Efficient Image Dehazing Algorithms with Conventional and Deep Learning Based Techniques Using Multi Spectral Images

Abstract

Image haze is a common problem in photography and imaging that occurs due to particles like dust, smoke, and moisture in the atmosphere. These particles scatter light, which leads to a reduction in visibility and a degradation in image quality. This scattering effect reduces contrast and visual clarity. The impact of haze is particularly significant in real-time applications, such as autonomous driving, surveillance, and aerial photography, where the quality of visual data is crucial for performance and accuracy. In autonomous driving, for instance, clear images are essential for the vehicle s vision systems to accurately detect and interpret the surrounding environment. Haze can obscure important details like road signs, pedestrians, and other vehicles, potentially leading to unsafe situations. Similarly, in surveillance, clear imagery is critical for the accurate identification of individuals and activities. Hazy images can hinder the effectiveness of these systems, compromising security and safety.

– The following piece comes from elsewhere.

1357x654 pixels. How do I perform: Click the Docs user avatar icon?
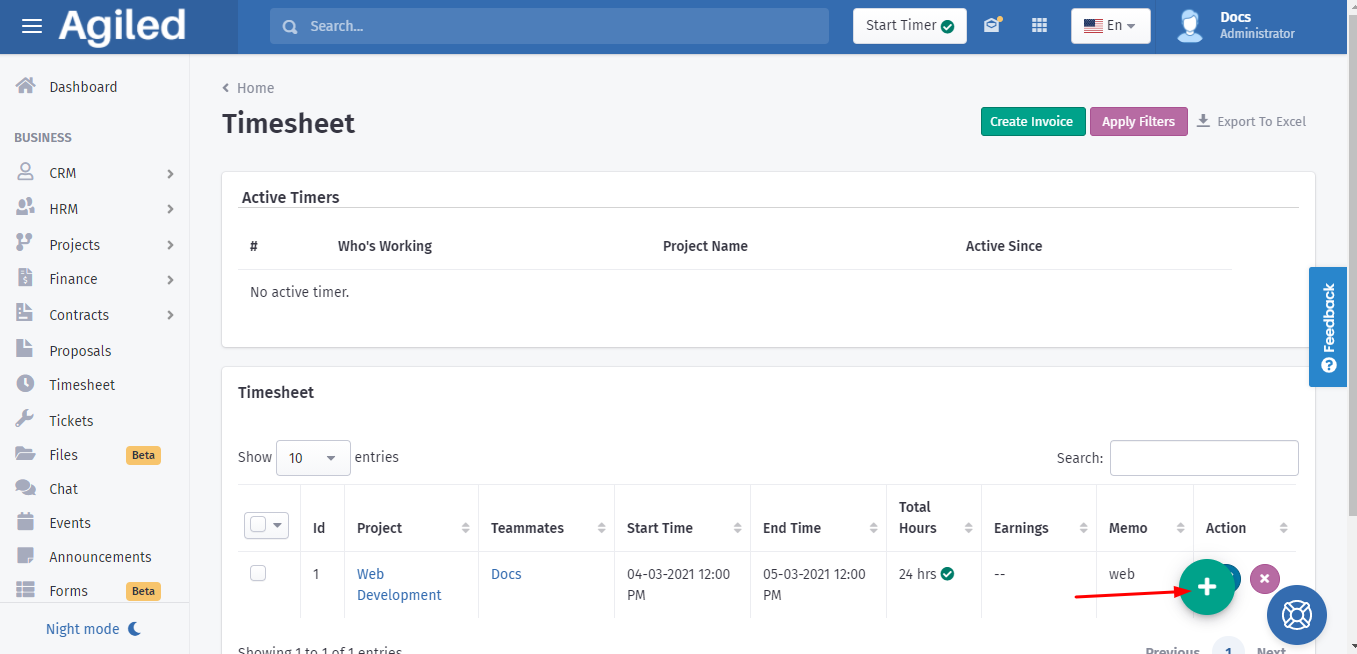coord(1189,26)
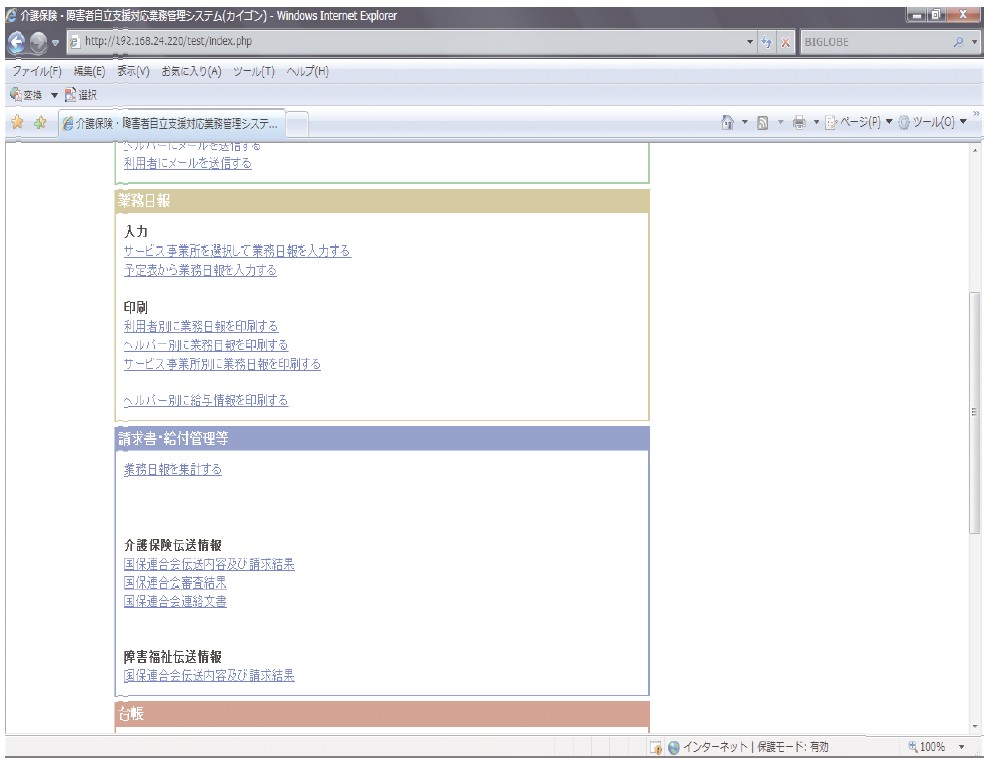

To address these challenges, image dehazing techniques have been developed. These techniques aim to restore the clarity and contrast of hazy images, making them more useful for their intended applications. Image dehazing can be approached using conventional methods as well as deep learning methodologies. Conventional dehazing methods are often based on physical models of atmospheric scattering. However, conventional methods have limitations, particularly in handling complex and diverse haze conditions. This thesis mainly focus on the development of dehazing algorithms, both conventional and deep learning-based, has significantly advanced the field of image processing. These algorithms not only improve the visual quality of images but also enhance the performance of vision systems in various applications. By addressing issues related to low contrast and haze, these techniques contribute to safer autonomous driving, more effective surveillance, and higher-quality aerial photography.